SOURCE INFORMATION –
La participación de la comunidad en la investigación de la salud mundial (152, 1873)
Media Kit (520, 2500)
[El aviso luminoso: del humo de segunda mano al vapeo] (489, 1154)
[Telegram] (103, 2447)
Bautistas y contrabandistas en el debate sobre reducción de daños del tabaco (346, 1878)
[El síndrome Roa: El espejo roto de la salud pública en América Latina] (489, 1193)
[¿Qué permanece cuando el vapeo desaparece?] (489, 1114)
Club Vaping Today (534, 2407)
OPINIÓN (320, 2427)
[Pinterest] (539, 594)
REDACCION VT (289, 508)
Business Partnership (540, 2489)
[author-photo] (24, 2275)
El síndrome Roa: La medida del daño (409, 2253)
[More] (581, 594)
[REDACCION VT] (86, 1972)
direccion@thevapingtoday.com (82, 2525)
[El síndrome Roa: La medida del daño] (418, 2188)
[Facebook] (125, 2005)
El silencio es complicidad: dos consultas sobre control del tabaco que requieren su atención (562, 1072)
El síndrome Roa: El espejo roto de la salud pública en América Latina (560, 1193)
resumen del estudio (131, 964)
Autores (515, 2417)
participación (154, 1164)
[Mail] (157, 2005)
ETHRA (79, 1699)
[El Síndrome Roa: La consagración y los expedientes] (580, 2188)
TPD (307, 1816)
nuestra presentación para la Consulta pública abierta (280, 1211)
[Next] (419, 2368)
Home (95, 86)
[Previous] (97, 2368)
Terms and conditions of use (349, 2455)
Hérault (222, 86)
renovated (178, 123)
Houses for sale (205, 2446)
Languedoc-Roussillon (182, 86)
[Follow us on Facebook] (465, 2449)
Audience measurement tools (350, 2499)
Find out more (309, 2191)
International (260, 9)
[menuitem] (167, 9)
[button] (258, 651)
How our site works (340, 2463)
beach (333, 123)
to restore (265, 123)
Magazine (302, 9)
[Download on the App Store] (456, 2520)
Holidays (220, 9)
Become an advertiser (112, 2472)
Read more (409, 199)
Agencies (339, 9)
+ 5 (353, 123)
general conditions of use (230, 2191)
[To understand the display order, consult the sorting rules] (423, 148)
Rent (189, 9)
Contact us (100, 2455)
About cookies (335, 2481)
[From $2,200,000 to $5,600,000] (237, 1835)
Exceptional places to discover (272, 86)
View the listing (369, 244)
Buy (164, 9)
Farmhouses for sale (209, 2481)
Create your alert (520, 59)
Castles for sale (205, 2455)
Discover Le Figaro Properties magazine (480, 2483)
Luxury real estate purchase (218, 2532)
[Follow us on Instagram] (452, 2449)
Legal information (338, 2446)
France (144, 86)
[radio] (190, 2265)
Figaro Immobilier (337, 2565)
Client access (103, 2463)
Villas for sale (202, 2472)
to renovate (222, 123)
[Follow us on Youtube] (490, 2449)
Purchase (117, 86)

PROMPT – Every record above is to be transcribed exactly.

TASK SOLUTION –
La participación de la comunidad en la investigación de la salud mundial (152, 1873)
Media Kit (520, 2500)
[El aviso luminoso: del humo de segunda mano al vapeo] (489, 1154)
[Telegram] (103, 2447)
Bautistas y contrabandistas en el debate sobre reducción de daños del tabaco (346, 1878)
[El síndrome Roa: El espejo roto de la salud pública en América Latina] (489, 1193)
[¿Qué permanece cuando el vapeo desaparece?] (489, 1114)
Club Vaping Today (534, 2407)
OPINIÓN (320, 2427)
[Pinterest] (539, 594)
REDACCION VT (289, 508)
Business Partnership (540, 2489)
[author-photo] (24, 2275)
El síndrome Roa: La medida del daño (409, 2253)
[More] (581, 594)
[REDACCION VT] (86, 1972)
direccion@thevapingtoday.com (82, 2525)
[El síndrome Roa: La medida del daño] (418, 2188)
[Facebook] (125, 2005)
El silencio es complicidad: dos consultas sobre control del tabaco que requieren su atención (562, 1072)
El síndrome Roa: El espejo roto de la salud pública en América Latina (560, 1193)
resumen del estudio (131, 964)
Autores (515, 2417)
participación (154, 1164)
[Mail] (157, 2005)
ETHRA (79, 1699)
[El Síndrome Roa: La consagración y los expedientes] (580, 2188)
TPD (307, 1816)
nuestra presentación para la Consulta pública abierta (280, 1211)
[Next] (419, 2368)
Home (95, 86)
[Previous] (97, 2368)
Terms and conditions of use (349, 2455)
Hérault (222, 86)
renovated (178, 123)
Houses for sale (205, 2446)
Languedoc-Roussillon (182, 86)
[Follow us on Facebook] (465, 2449)
Audience measurement tools (350, 2499)
Find out more (309, 2191)
International (260, 9)
[menuitem] (167, 9)
[button] (258, 651)
How our site works (340, 2463)
beach (333, 123)
to restore (265, 123)
Magazine (302, 9)
[Download on the App Store] (456, 2520)
Holidays (220, 9)
Become an advertiser (112, 2472)
Read more (409, 199)
Agencies (339, 9)
+ 5 (353, 123)
general conditions of use (230, 2191)
[To understand the display order, consult the sorting rules] (423, 148)
Rent (189, 9)
Contact us (100, 2455)
About cookies (335, 2481)
[From $2,200,000 to $5,600,000] (237, 1835)
Exceptional places to discover (272, 86)
View the listing (369, 244)
Buy (164, 9)
Farmhouses for sale (209, 2481)
Create your alert (520, 59)
Castles for sale (205, 2455)
Discover Le Figaro Properties magazine (480, 2483)
Luxury real estate purchase (218, 2532)
[Follow us on Instagram] (452, 2449)
Legal information (338, 2446)
France (144, 86)
[radio] (190, 2265)
Figaro Immobilier (337, 2565)
Client access (103, 2463)
Villas for sale (202, 2472)
to renovate (222, 123)
[Follow us on Youtube] (490, 2449)
Purchase (117, 86)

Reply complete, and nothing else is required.